PM optimization as a routine

Without routines, you run the risk of causing undue suffering on the machinery parts or end up with a monumental mess to clean up.

By G. Keith Diepstra March 28, 2013

Anyone that has ever tended or raised livestock , be it rabbits, chickens, goats or cattle, knows that routines are important. Without routines, you run the risk of causing undue suffering on the part of your animals or end up with a monumental mess to clean up.

Unfortunately, when Preventive Maintenance Optimization (PMO) is considered, most people immediately revert, in their mind, to the concept of a workshop. However, the fact is that the most effective form of PMO is that which takes place incrementally, over time, via routines and feedback.

One of the routines involves regularly scheduling a planned PM. Planned, meaning that the conduct and materials involved in the PM are well laid out and itemized. Scheduled, meaning that this work was known, at least 72 hours in advance.

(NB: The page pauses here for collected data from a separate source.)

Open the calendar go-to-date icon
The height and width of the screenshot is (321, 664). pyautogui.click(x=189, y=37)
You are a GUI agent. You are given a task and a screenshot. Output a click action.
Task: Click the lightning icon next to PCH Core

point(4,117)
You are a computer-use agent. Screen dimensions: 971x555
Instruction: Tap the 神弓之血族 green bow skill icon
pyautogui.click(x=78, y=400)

Another routine that optimizes the PM is the routine of feedback. The feedback of your maintenance personnel is the most valuable form of intelligence reinforcing the continuous improvement of your maintenance systems.

Using the livestock example: if you were new to tending animals, over time, you would change the way you did things to limit trauma to your stock, increase the efficiency of the process and leave yourself as little a mess to clean up, after the fact, as possible.

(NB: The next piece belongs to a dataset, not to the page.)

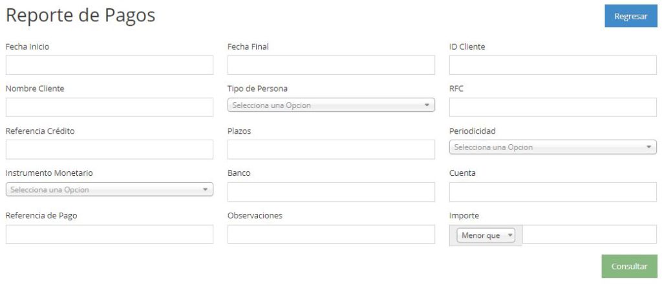Click into the ID Cliente field
The width and height of the screenshot is (662, 285).
[x=553, y=65]
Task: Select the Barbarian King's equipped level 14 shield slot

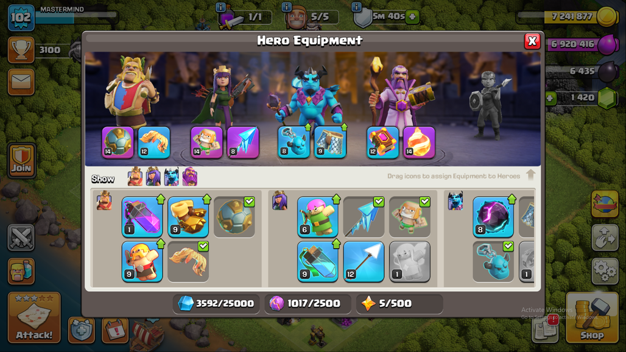Action: click(118, 143)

In the same light, your maintenance personnel will have valuable input to the planning and scheduling of any given PM task after having to put tools to the equipment. They will have a better sense of the order of tasks, frequency, efficacy of the lubrication process, effectiveness and discipline of the basic equipment care standards (autonomous maintenance), necessity or obsolescence of certain checks, frequency of replacement, and the quality of parts/storeroom supplies.

This knowledge often goes to waste for the organization as a whole, because there is no routine in place to take advantage of this information in association with the closeout of the PM. This is the most powerful and effective form of PMO and it is also the most neglected. Remember, things that you do as a form of common sense in your personal life require standardization in business because there is more than one person involved in the activity. Your team members can’t read your mind.

There are times where priority and time make the PMO workshop the best option, but establishment of effective routines equate to a culture change. Positive culture changes will always outdistance the benefit of periodic workshops over time.

The more effectively you capture the wisdom and experience of your people, the better the optimization of your PM program.